**Tasks**
- A) Answer these from the Olympus article, one answer per line and marked to match:
(i) How much did Olympus pay in March 2010 to buy back preference shares?
(ii) Who signed the 2009 accounts on April 5, 2010?
(iii) Which firm was Gyrus's auditor?
- B) Please format the entries as a Markdown table with the columns n and Line, starting at the line that contains "You are a computer-use" and ending at the last line of the entries. Skip blank lines and leave the pictures out.

**Supplied passage**
__________________________________________________

Nov. 21 (Bloomberg) -- Olympus Corp. executives including the current head of investor relations signed off on misleading accounts, restated earnings and delayed regulatory filings to help conceal $687 million in fake costs used to hide losses.
Documents filed at Companies House in Cardiff, Wales, reveal gaps in disclosure rules that enabled Olympus to mask the cost of the 2008 takeover of London-listed Gyrus Group Plc for more than three years. Like Enron Corp.’s use of off-balance sheet entities to hide losses, a simple idea underpinned Olympus’s complex deception, said Bruce E. Aronson, a former partner at Hughes Hubbard & Reed LLP in New York.
“The structures may seem sophisticated, but one feature of every scheme is that they pretend a security is still worth full book value,” said Aronson, who is studying comparative corporate governance in Tokyo. The schemes aren’t “a way of hiding losses in the long term.” They’re just “putting off the day of reckoning,” he said.
Olympus on Nov. 8 admitted inflated advisory fees paid in the $2.1 billion acquisition of Gyrus were used to conceal soured investments dating back decades. In a practice known as “tobashi” -- loosely translated as “to make fly away” -- the company used offshore entities to park assets in the hope that a market recovery would erase losses before they had to be accounted for.
A week after Olympus paid $620 million in March 2010 to buy back preference shares given to its advisers as fees, former Chairman Tsuyoshi Kikukawa and two senior aides, who were all serving as Gyrus directors, filed financial statements saying it wasn’t “meaningful to estimate a fair value” for the securities. Gyrus instead booked them at $177 million, the documents show.
Gyrus’s auditor, KPMG Audit Plc, left the role in part because of its client’s accounting for the securities, it said in a letter to directors that was filed to Companies House. Olympus’s investors were never passed the letter or KPMG’s qualified accounts, according to two shareholders who declined to be identified.
The payment to the advisers, Axam Investments Ltd., is part of criminal probes in the U.S., U.K. and Japan.
Akihiro Nambu, the Japanese camera maker’s investor- relations head, signed the 2009 accounts on April 5, 2010. The third Gyrus director, Hisashi Mori, was fired last week as executive vice president over his role in hiding the losses.

__________________________________________________

**Supplied data**
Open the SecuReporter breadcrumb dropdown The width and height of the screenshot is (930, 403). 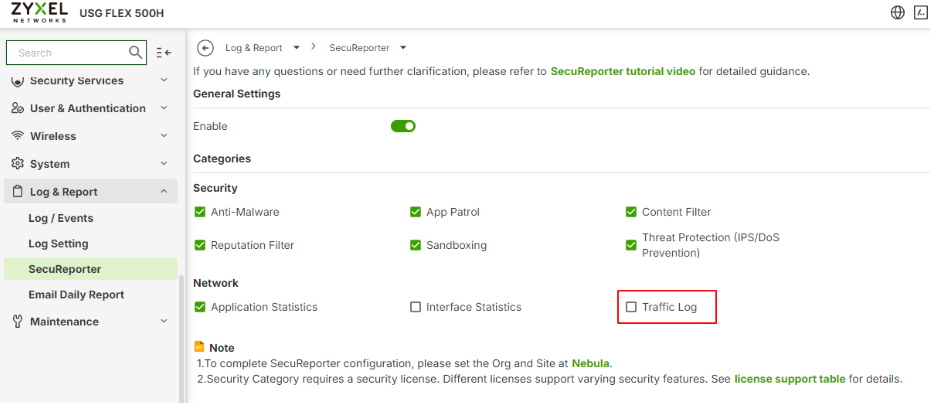[402, 48]
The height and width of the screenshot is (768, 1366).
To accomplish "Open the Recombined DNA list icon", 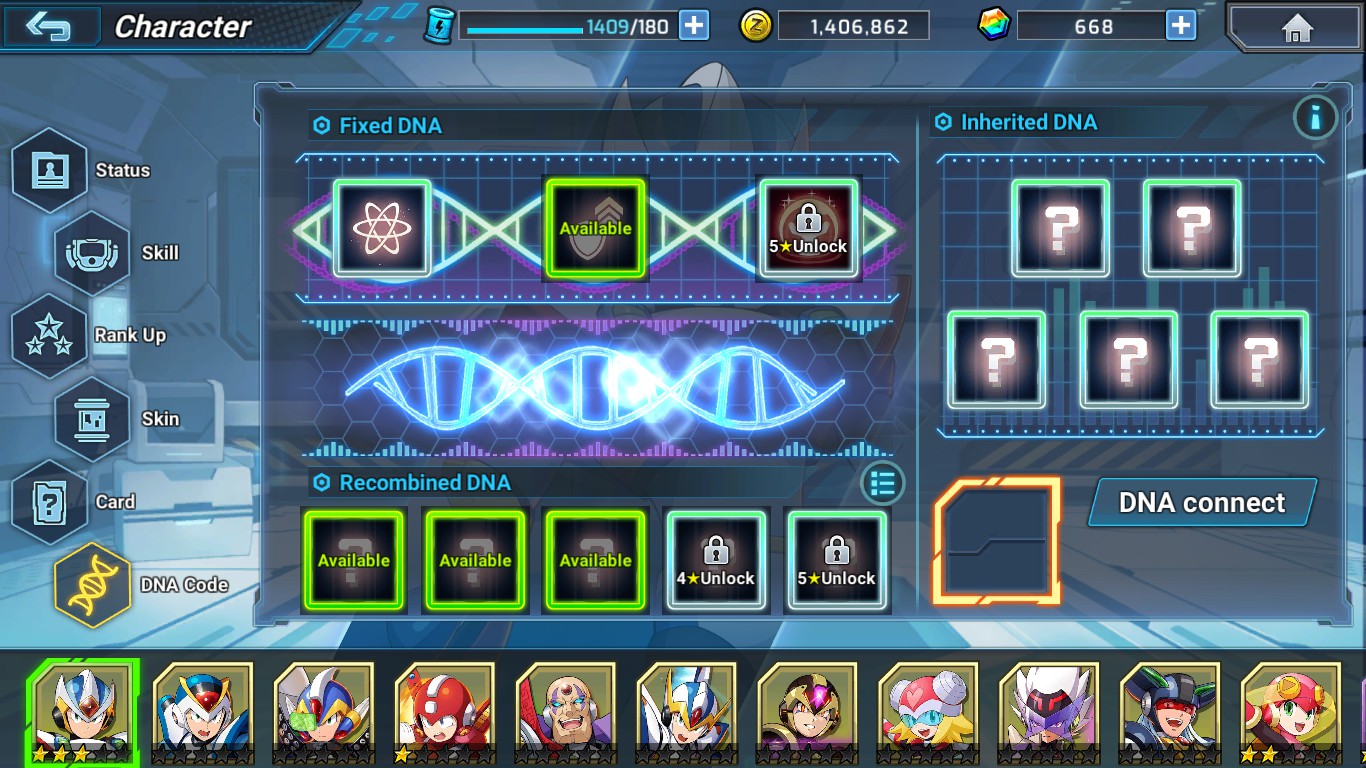I will [x=882, y=484].
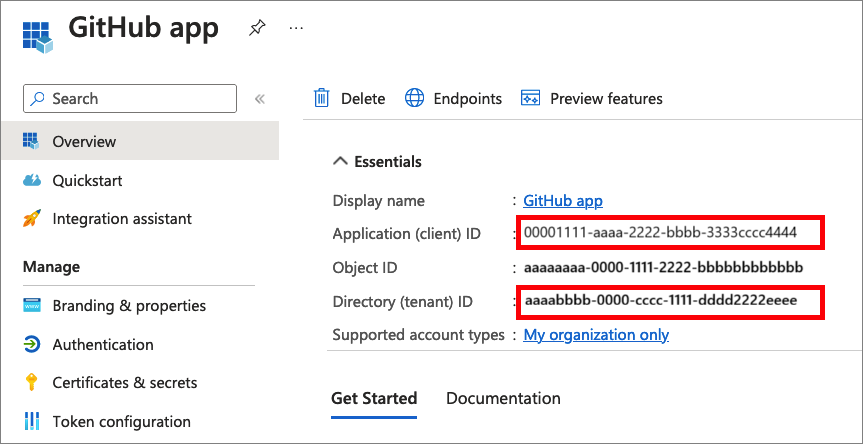Screen dimensions: 863x444
Task: Click the Endpoints globe icon
Action: [414, 98]
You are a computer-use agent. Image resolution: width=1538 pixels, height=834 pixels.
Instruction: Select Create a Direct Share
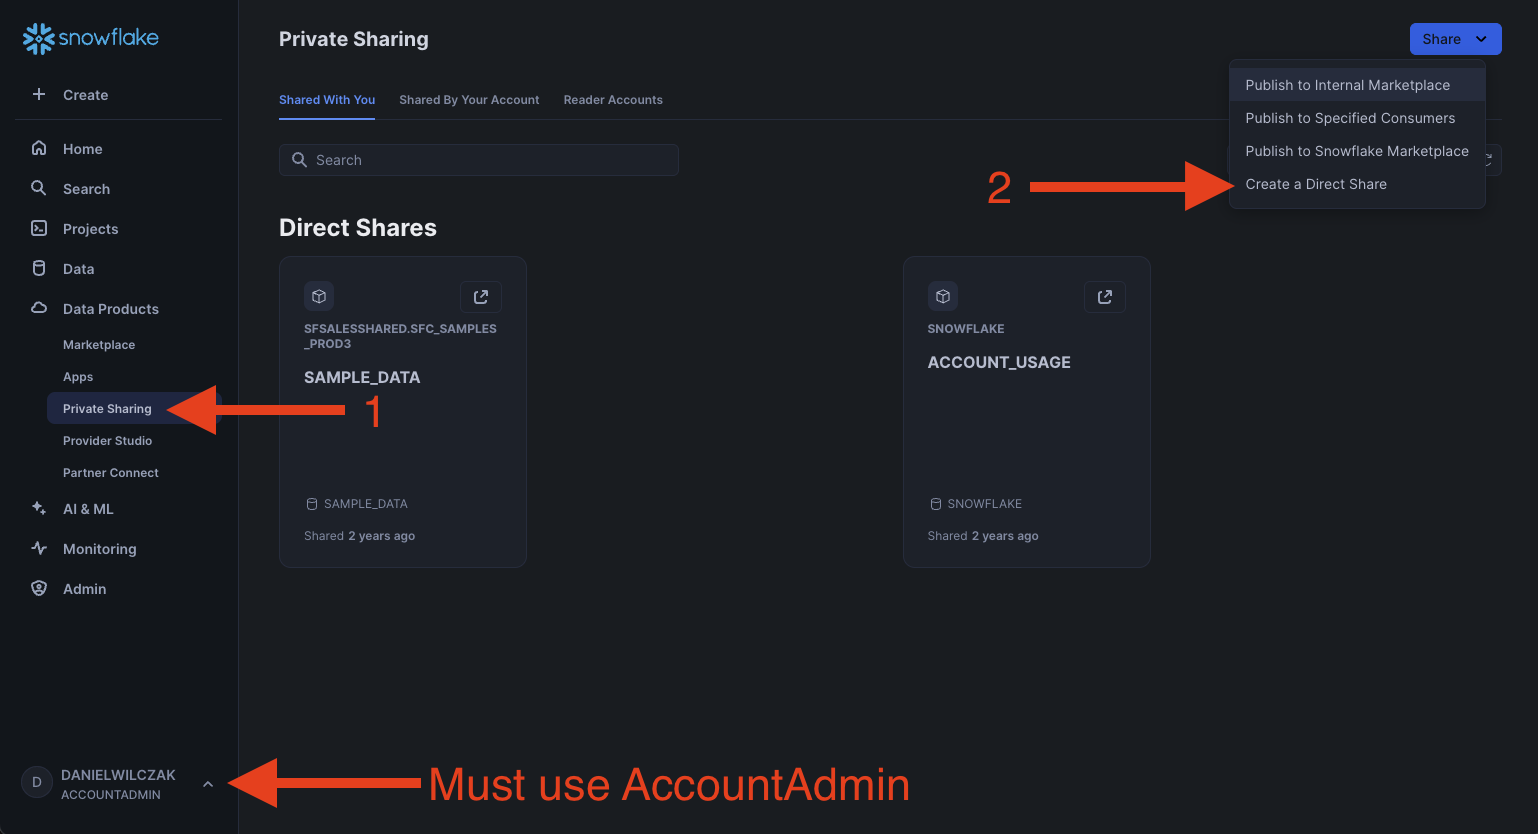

__________________________________________________

**Per-task outputs**
- A)
(i) $620 million
(ii) Akihiro Nambu
(iii) KPMG Audit Plc

- B)
| n | Line |
|---|---|
| 1 | You are a computer-use agent. Image resolution: width=1538 pixels, height=834 pixels. |
| 2 | Instruction: Select Create a Direct Share |